Se realizó en Caracas, por los días de agosto, un evento que evidentemente fue sugerido por los asesores cubanos del aparato propagandístico oficial: el XVI Festival Mundial de la Juventud y los Estudiantes (XVI FMJE). El fidelismo había reflotado en 1997 esta conmemoración de raíz stalinista en la búsqueda desesperada por apoyos a su fosilizado régimen, si bien aquello no fue ni la sombra del pasado, pues faltaba la extinta Unión Soviética que había dado el indispensable soporte económico y político a los festivales precedentes. Por suerte para el gobierno castrista, ahora a cargo de tan decadente franquicia, aparecieron interesados en darle oxígeno financiero: en 2001 fueron los gobernantes militares de Argelia; quienes realizaron el show para proveerse de una cobertura por la izquierda a la represión genocida que entonces ejecutaban contra la etnia bereber y la insurgencia islámica. Luego vino otro mandatario marcial forrado de divisas petroleras: el héroe del Museo Histórico-Militar, cuyo gobierno financió el tinglado a un costo, oficialmente reconocido y aprobado por la sumisa Asamblea Nacional, de 1,8 millardos de bolívares (cerca de 84 millones de US $ al cambio oficial), pero que dado lo visto y padecido durante su incidencia, debió alcanzar una factura final sobre los 90 millones de dólares.

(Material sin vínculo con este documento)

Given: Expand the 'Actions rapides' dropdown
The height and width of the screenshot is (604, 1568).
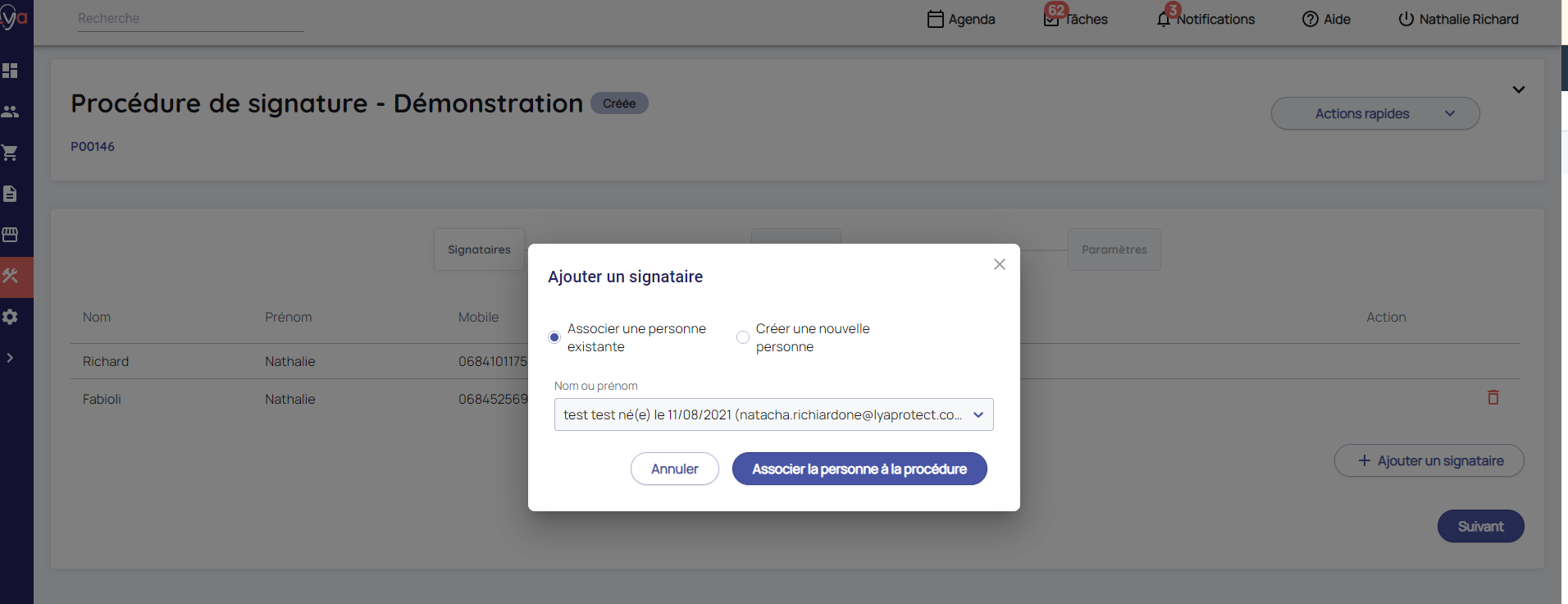Looking at the screenshot, I should [1374, 114].
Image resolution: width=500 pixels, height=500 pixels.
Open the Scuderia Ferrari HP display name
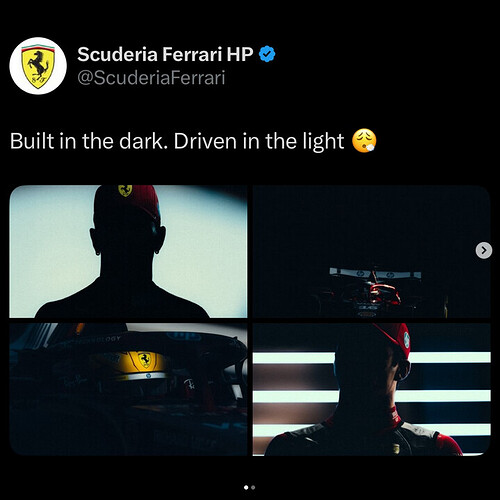pos(165,54)
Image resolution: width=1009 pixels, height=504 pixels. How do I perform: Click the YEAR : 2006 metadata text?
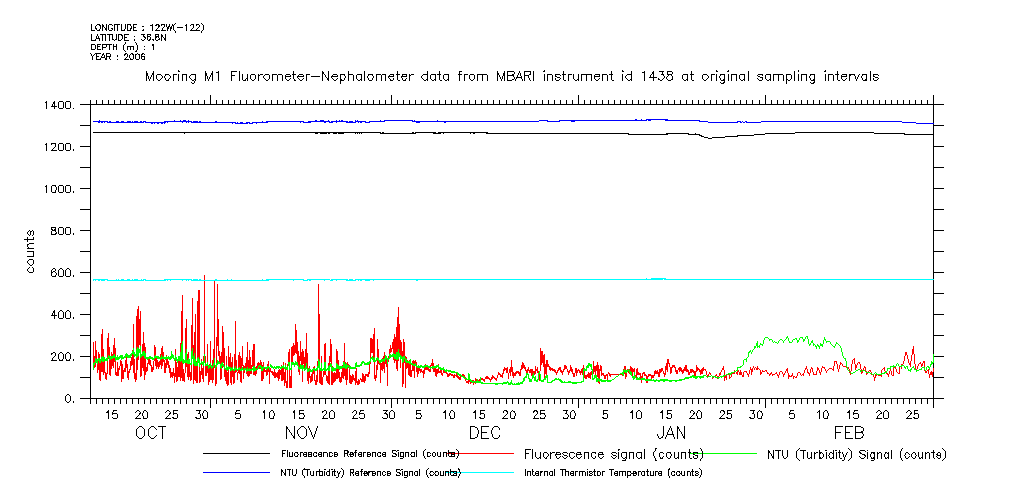(118, 57)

El XVI FMJE se caracterizó por un tono aclamacionista que podría creerse impensable en estos tiempos. Aparte del patético espectáculo de ver a la delegación norcoreana llevando en procesión los íconos sacros de Kim Il Sung y su heredero, el Último Emperador, la gran mayoría de los concurrentes participó sin chistar en ceremoniales de exaltación al gobierno criollo y a su líder (en menor medida, también a Castro y su dictadura). Ciertamente, esa participación era forzosa para muchos “compatriotas” (igual que en los mítines electorales, los jefes impusieron asistencia a los funcionarios públicos) y buena parte de los visitantes, que así compensaban gastos y mimos dispensados por el Estado anfitrión. Quienes y cuando pudieron, eludieron con todo gusto esos “deberes solidarios y revolucionarios”, de manera que así como hubo los dedicados ciegamente al shopping y al turismo, otros pudieron confrontarse con una realidad que desmiente con aspereza la imagen internacional promocionada por la autoproclamada revolución socialista del Siglo XXI.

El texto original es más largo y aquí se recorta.